**TASK BRIEF:** Reproduce the following review of "The Body's Midnight" in full, word for word.

The Wonder and Mystery of “The Body’s Midnight” at Boston Court

theatre review

PHOTO: Brian Hashimoto | The South Pasadenan | Keliher Walsh as Anne in
PHOTO: Brian Hashimoto | The South Pasadenan | Keliher Walsh as Anne in "The Body's Midnight" at Boston Court Pasadena.

It’s the beginning of summer in California when we meet Anne as she contemplates a lime. She’s thinking of the tree in her backyard that it came from, unable to decipher exactly when it was planted. She can’t quite place the year, or even the decade, but is clear on the vivid image of the three limes that first adorned the tree – “but those first three, perfect limes. I remember those.” So begins the deeply moving and magical journey of “The Body’s Midnight”, Tira Palmquist’s new play, having its world premiere at Boston Court Pasadena.

PHOTO: Brian Hashimoto | The South Pasadenan | Keliher Walsh as Anne and Jonathan Nichols-Navarro in "The Body's Midnight" at Boston Court Pasadena.
PHOTO: Brian Hashimoto | The South Pasadenan | Keliher Walsh as Anne and Jonathan Nichols-Navarro in “The Body’s Midnight” at Boston Court Pasadena.

Anne is in her mid-fifties and has had a recent diagnosis that, while not Alzheimer’s, has similar symptoms and results. She’s losing words, places and things. It’s devastating news for anyone but in Anne’s case, as a poet and teacher, it feels particularly cruel. She and her academic husband, David, are embarking on a cross-country road trip in a camper van. Their daughter, Katie, is due to give birth in less than a month, so Anne has planned this trip down memory lane to visit not only places like the Grand Canyon, but touchstones from her past. She wants David to know these places in order to help her remember them.

**DATASET EXTRACT:**
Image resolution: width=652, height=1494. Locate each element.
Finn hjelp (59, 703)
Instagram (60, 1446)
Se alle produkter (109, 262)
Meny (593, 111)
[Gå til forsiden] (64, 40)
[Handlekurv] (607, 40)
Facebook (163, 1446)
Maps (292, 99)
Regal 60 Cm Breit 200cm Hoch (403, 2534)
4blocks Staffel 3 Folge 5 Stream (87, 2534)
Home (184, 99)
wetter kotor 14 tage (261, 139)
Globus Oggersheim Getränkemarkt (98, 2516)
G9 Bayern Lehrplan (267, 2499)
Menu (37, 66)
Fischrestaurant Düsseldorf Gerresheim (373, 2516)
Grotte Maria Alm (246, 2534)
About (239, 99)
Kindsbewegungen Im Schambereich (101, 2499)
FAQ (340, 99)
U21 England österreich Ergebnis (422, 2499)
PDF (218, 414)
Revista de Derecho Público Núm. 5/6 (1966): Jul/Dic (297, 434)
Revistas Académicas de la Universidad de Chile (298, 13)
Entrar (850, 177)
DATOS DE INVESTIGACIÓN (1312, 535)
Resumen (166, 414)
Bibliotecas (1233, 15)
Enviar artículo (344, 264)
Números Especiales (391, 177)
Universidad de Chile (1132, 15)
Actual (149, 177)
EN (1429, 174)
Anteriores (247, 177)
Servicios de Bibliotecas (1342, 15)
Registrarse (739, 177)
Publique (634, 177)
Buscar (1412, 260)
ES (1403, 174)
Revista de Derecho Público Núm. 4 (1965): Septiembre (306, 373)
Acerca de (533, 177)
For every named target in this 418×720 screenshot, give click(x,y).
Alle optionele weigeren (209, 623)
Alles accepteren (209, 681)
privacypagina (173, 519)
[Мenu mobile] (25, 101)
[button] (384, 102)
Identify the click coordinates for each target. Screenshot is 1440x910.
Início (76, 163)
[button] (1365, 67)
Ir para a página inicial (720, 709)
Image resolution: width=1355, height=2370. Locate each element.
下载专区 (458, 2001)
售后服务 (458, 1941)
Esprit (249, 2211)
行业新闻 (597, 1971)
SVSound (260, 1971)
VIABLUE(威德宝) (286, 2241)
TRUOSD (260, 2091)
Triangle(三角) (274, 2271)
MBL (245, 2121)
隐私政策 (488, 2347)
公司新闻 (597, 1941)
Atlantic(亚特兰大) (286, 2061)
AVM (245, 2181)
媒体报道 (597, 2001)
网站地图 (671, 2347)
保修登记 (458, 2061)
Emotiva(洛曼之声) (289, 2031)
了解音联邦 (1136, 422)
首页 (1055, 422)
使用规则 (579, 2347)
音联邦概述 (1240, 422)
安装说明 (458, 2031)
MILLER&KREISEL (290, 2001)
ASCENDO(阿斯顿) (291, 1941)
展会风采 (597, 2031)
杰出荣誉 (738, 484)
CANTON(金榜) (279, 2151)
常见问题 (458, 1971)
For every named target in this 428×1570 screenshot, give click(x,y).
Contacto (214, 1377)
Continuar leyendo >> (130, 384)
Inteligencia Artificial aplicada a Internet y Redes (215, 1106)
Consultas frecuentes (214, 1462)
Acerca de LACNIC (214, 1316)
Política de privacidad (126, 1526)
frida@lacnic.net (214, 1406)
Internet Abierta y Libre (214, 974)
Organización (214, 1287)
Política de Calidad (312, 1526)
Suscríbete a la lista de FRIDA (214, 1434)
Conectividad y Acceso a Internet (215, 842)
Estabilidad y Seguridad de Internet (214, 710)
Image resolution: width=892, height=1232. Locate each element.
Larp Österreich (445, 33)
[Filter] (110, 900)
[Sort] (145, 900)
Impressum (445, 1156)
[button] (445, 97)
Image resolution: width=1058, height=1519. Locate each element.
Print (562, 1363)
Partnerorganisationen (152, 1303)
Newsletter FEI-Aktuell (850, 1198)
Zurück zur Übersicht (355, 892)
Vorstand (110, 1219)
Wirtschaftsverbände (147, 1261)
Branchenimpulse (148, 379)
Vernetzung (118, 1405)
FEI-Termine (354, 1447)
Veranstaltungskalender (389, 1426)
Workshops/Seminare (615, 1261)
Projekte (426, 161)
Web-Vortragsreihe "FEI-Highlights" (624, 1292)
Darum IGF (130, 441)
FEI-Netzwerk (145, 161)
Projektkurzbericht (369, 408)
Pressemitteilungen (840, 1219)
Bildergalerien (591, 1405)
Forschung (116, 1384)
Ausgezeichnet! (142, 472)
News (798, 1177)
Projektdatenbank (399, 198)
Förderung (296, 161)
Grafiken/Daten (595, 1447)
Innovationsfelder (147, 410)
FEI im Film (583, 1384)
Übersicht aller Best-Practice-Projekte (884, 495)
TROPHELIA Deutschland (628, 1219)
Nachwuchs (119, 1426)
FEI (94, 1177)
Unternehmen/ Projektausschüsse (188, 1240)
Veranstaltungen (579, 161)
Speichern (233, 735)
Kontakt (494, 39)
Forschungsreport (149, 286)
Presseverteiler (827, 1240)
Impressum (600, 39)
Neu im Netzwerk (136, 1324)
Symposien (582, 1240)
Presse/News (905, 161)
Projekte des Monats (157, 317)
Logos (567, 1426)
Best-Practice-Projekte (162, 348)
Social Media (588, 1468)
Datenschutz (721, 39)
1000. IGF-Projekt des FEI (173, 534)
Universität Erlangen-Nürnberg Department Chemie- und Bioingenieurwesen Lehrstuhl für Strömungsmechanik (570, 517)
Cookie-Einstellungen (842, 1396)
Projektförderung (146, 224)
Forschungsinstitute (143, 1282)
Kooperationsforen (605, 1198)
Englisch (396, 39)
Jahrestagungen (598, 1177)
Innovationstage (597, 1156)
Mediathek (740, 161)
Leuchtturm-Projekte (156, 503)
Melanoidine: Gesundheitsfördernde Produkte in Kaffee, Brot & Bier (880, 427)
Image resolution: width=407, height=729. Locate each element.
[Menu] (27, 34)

**OUTPUT BELOW:**
The Wonder and Mystery of “The Body’s Midnight” at Boston Court

theatre review

PHOTO: Brian Hashimoto | The South Pasadenan | Keliher Walsh as Anne in
PHOTO: Brian Hashimoto | The South Pasadenan | Keliher Walsh as Anne in "The Body's Midnight" at Boston Court Pasadena.

It’s the beginning of summer in California when we meet Anne as she contemplates a lime. She’s thinking of the tree in her backyard that it came from, unable to decipher exactly when it was planted. She can’t quite place the year, or even the decade, but is clear on the vivid image of the three limes that first adorned the tree – “but those first three, perfect limes. I remember those.” So begins the deeply moving and magical journey of “The Body’s Midnight”, Tira Palmquist’s new play, having its world premiere at Boston Court Pasadena.

PHOTO: Brian Hashimoto | The South Pasadenan | Keliher Walsh as Anne and Jonathan Nichols-Navarro in "The Body's Midnight" at Boston Court Pasadena.
PHOTO: Brian Hashimoto | The South Pasadenan | Keliher Walsh as Anne and Jonathan Nichols-Navarro in “The Body’s Midnight” at Boston Court Pasadena.

Anne is in her mid-fifties and has had a recent diagnosis that, while not Alzheimer’s, has similar symptoms and results. She’s losing words, places and things. It’s devastating news for anyone but in Anne’s case, as a poet and teacher, it feels particularly cruel. She and her academic husband, David, are embarking on a cross-country road trip in a camper van. Their daughter, Katie, is due to give birth in less than a month, so Anne has planned this trip down memory lane to visit not only places like the Grand Canyon, but touchstones from her past. She wants David to know these places in order to help her remember them.